About Graduate Studies at the University of Guelph | Graduate & Postdoctoral Studies

About Graduate Studies at the University of Guelph

Welcome from the Assistant Vice-President Graduate Studies

Dr. Ben Bradshaw

I am delighted that you have taken a moment to explore graduate studies at the University of Guelph. We offer over 100 graduate programs across the University’s seven colleges through which you can work with internationally recognized faculty to prepare yourself for academic and professional careers, and, within our thesis-based programs, advance knowledge for the benefit of all.

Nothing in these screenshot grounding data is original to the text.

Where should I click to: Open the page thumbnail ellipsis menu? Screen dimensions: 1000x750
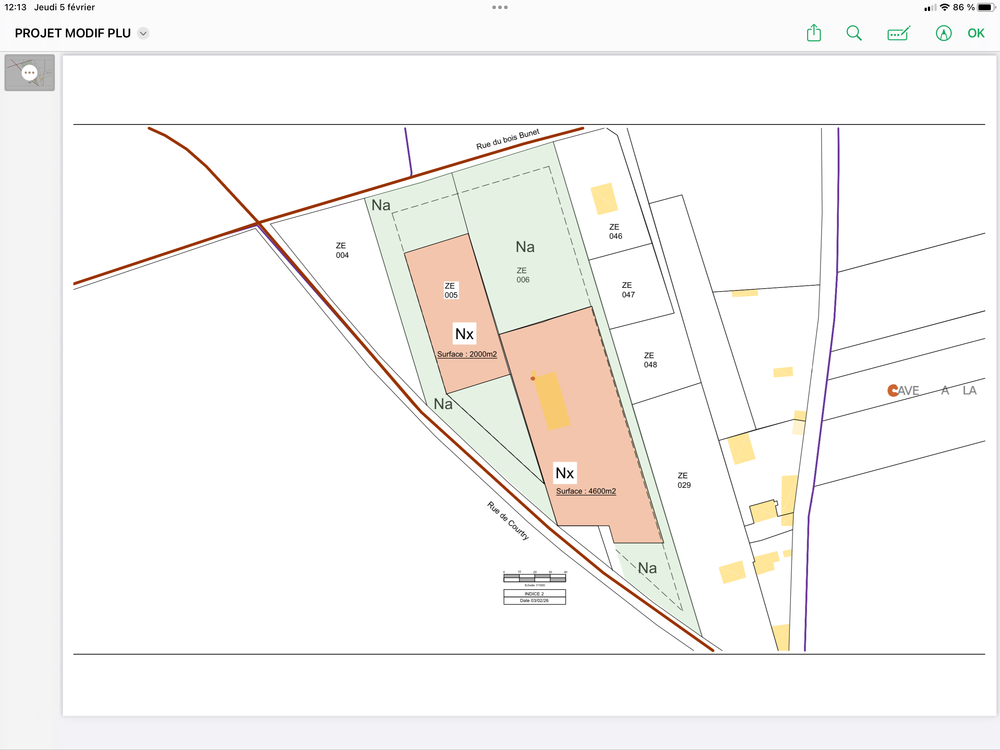(x=29, y=73)
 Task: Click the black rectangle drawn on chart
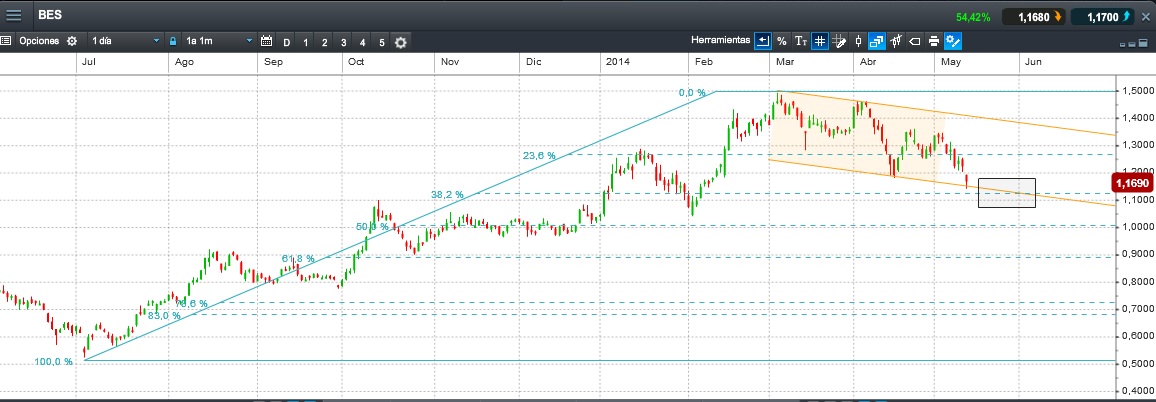pos(1006,193)
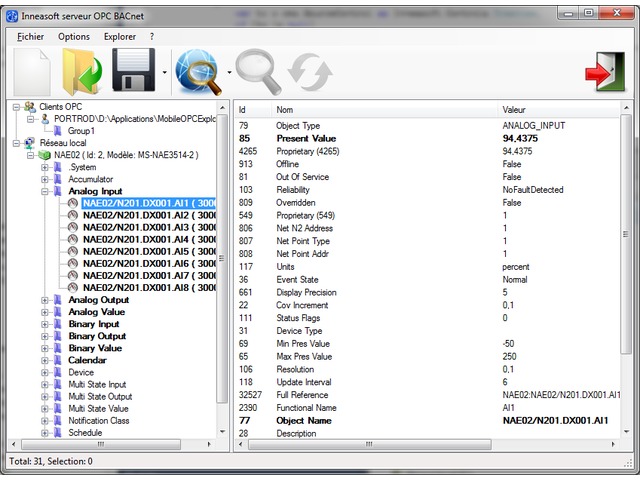The image size is (640, 480).
Task: Click the Valeur column header
Action: [518, 109]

Graduate studies are special. As compared to your undergraduate studies, most graduate programs require you to take ownership of your studies be it in defining a pertinent research question, completing a workshop to add a complementary professional skill to your repertoire, completing an industry internship, or co-authoring an academic paper for Nature or Science. Further, your studies will involve more than textbook learning and lecture halls. Our graduate students commonly work in research labs, complete studio art, guide undergraduate labs or seminars, and undertake field work in sometimes exotic places.

Indeed, this picture was taken by one of my own graduate students on the Monarch Mountain Trail outside Atlin, BC. I was there to set her up for a field season working with the Taku River Tlingit First Nation.

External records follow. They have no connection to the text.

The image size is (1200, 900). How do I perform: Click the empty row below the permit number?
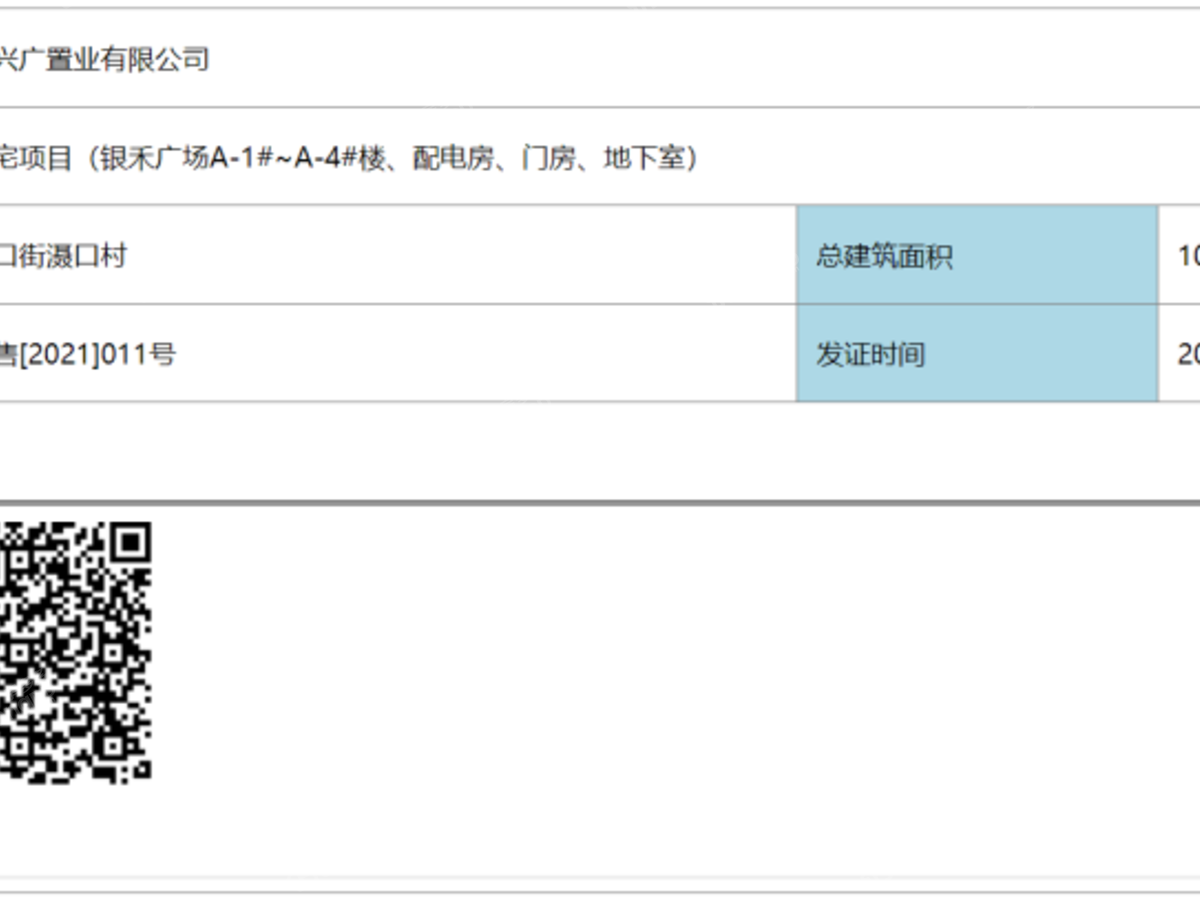coord(600,450)
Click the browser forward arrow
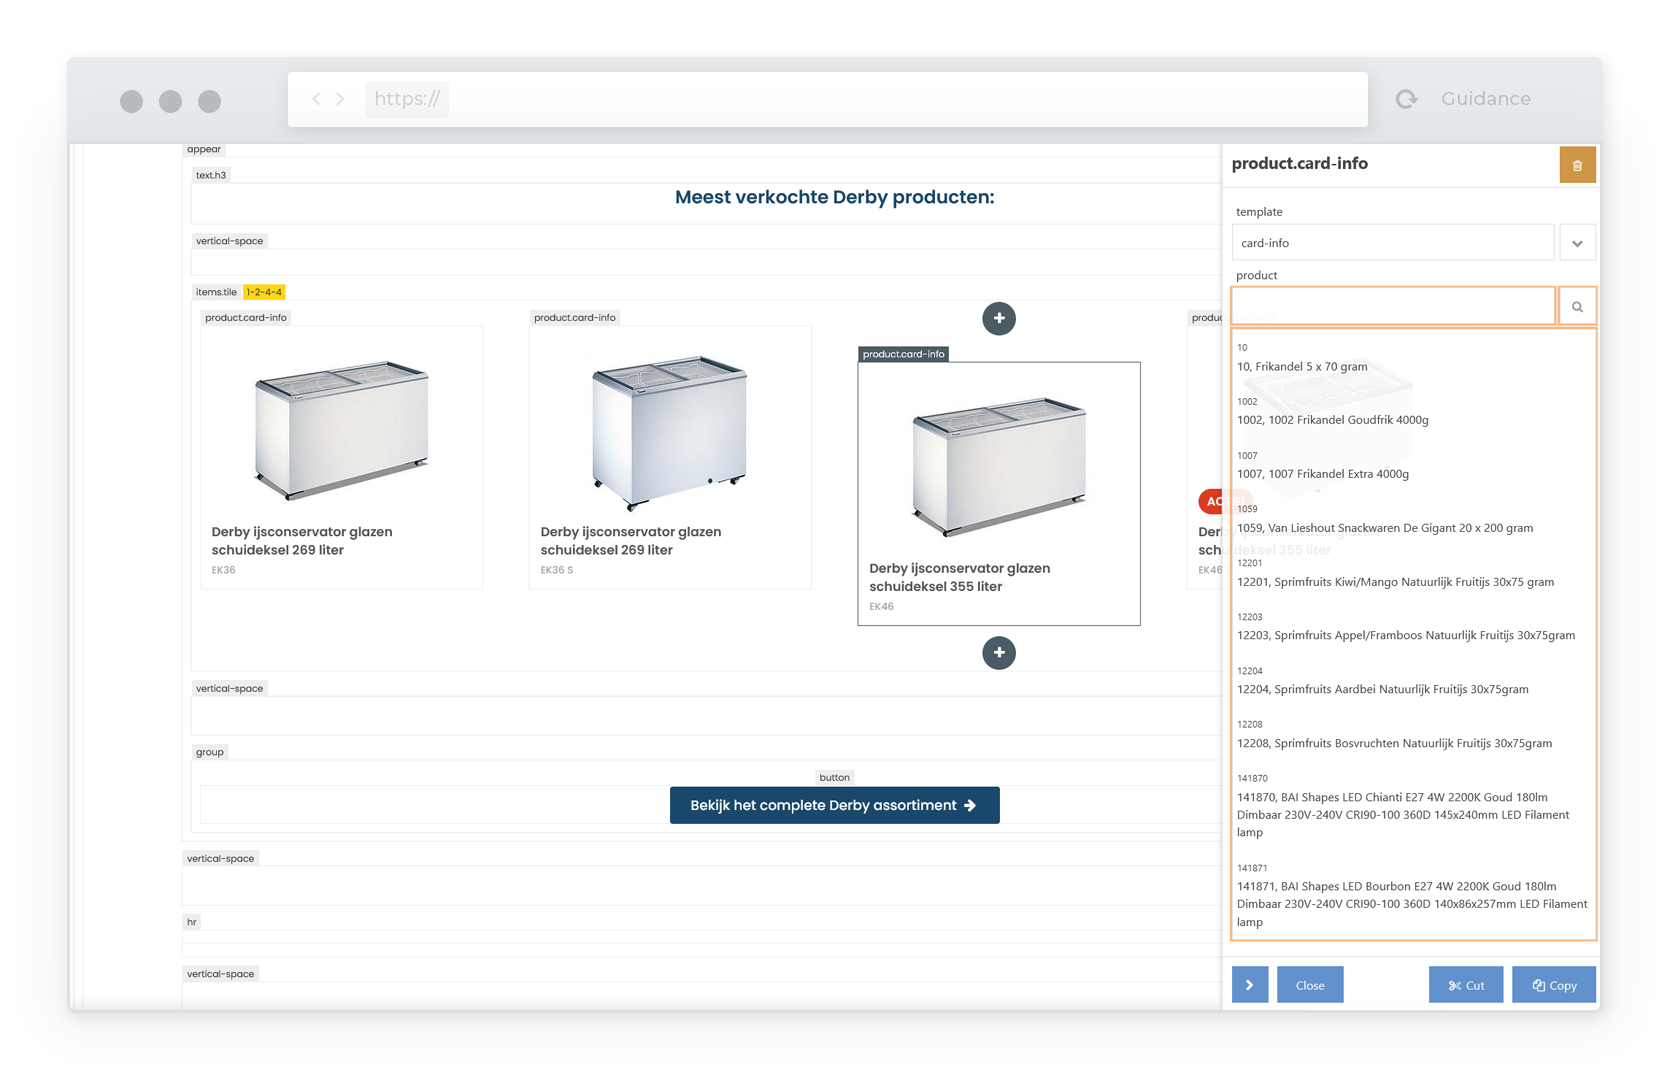Viewport: 1666px width, 1082px height. pos(341,99)
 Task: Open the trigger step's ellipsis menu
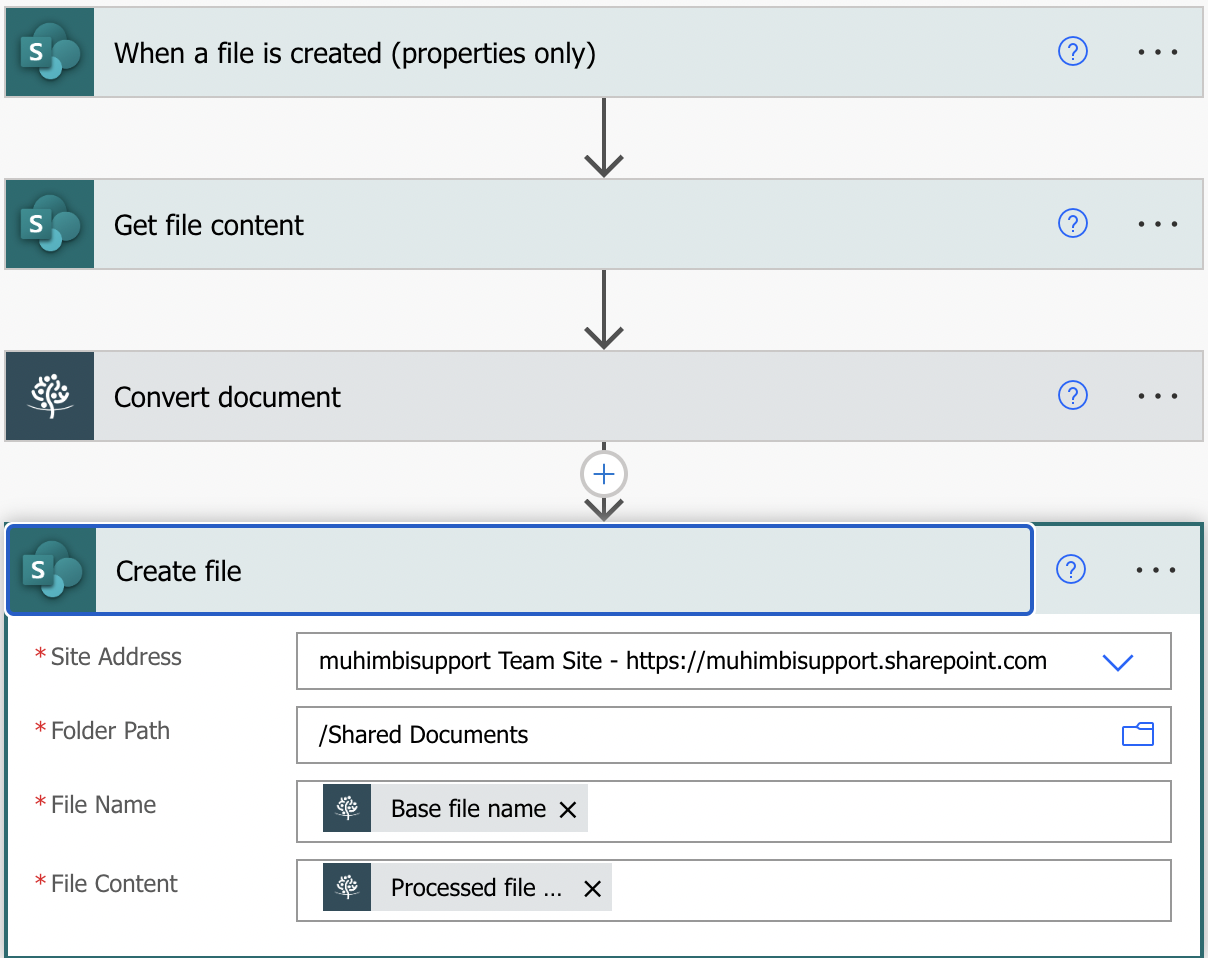pyautogui.click(x=1157, y=52)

Most of the time, I wear a suit and sit in meetings. Graduate studies can get you away from all that.

Portrait of Dr. Benjamin Bradshaw

History of Graduate Studies at the University of Guelph

In 1926 the first graduate degree (master of science in agriculture) was offered at the University of Guelph.

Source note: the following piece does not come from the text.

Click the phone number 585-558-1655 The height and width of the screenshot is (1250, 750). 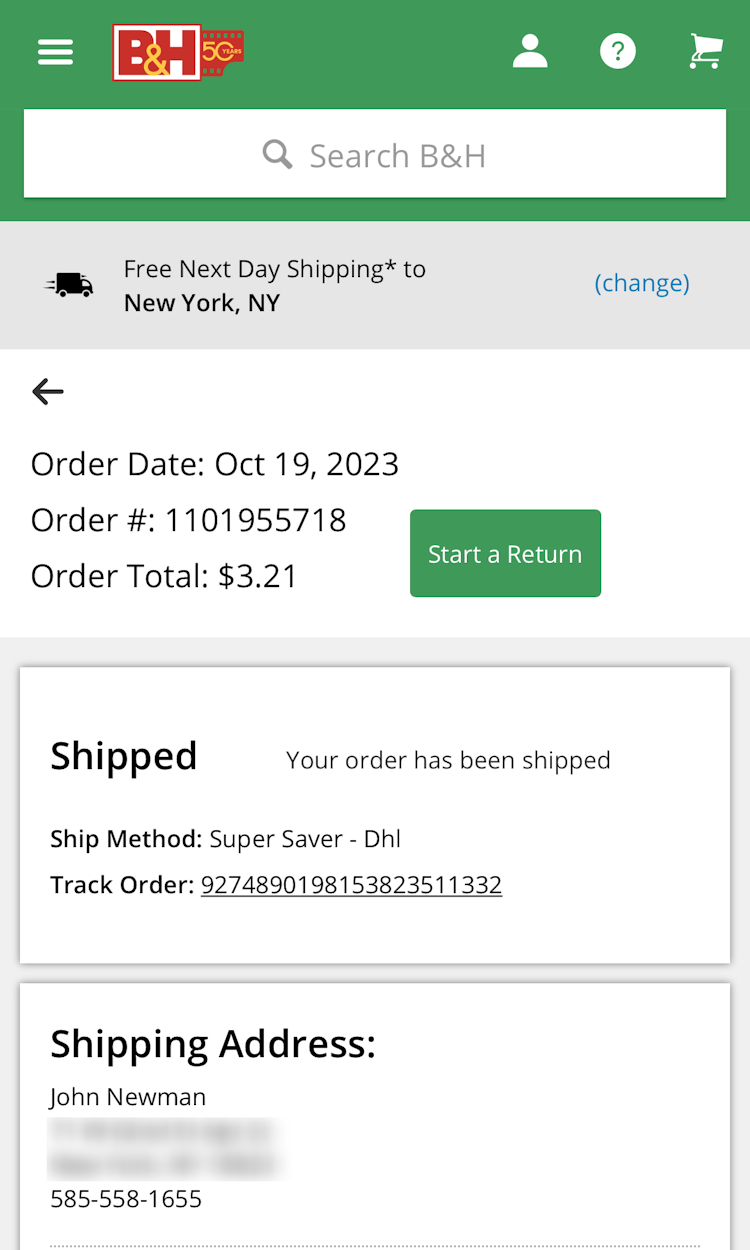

In 1930, two more graduate degrees were offered (master and doctor of veterinary science).

In 1964, the University of Guelph was officially established with Hugh Branion as the first Dean of the Faculty of Graduate Studies.

In 1967, graduate study and research were combined under the Dean of Graduate Studies and Research and the first three graduate degrees were granted at convocation.

In 1970, administrative responsibility for research was separated out to the Office of Research.

In 1972, the first joint doctoral program (PhD in Philosophy) was established with McMaster University.

By 1989 there were graduate programs in all seven colleges.

Currently, there are over 3138 graduate students in 103 programs.